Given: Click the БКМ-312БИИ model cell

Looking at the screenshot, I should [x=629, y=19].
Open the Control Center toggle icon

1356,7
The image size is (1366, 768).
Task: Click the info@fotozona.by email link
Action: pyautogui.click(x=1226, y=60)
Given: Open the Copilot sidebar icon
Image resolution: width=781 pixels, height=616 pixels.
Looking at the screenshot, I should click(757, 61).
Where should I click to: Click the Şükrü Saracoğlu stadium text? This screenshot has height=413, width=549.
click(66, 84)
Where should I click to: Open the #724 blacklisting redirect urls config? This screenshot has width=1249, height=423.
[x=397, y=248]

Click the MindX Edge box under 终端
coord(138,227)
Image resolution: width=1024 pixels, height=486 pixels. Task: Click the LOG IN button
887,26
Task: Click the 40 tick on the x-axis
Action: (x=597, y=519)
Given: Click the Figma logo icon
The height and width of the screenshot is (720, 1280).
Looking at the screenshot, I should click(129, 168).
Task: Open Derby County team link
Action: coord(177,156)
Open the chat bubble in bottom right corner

━━━━━━

Task to complete.
Copy out the listing above word for word, starting at the line that contains "Where should I click to: Click" and ending at the line that contains "Action: (x=597, y=519)", both lines included.

Finished exercise.
Where should I click to: Click the Şükrü Saracoğlu stadium text? This screenshot has height=413, width=549.
click(66, 84)
Where should I click to: Open the #724 blacklisting redirect urls config? This screenshot has width=1249, height=423.
[x=397, y=248]

Click the MindX Edge box under 终端
coord(138,227)
Image resolution: width=1024 pixels, height=486 pixels. Task: Click the LOG IN button
887,26
Task: Click the 40 tick on the x-axis
Action: (x=597, y=519)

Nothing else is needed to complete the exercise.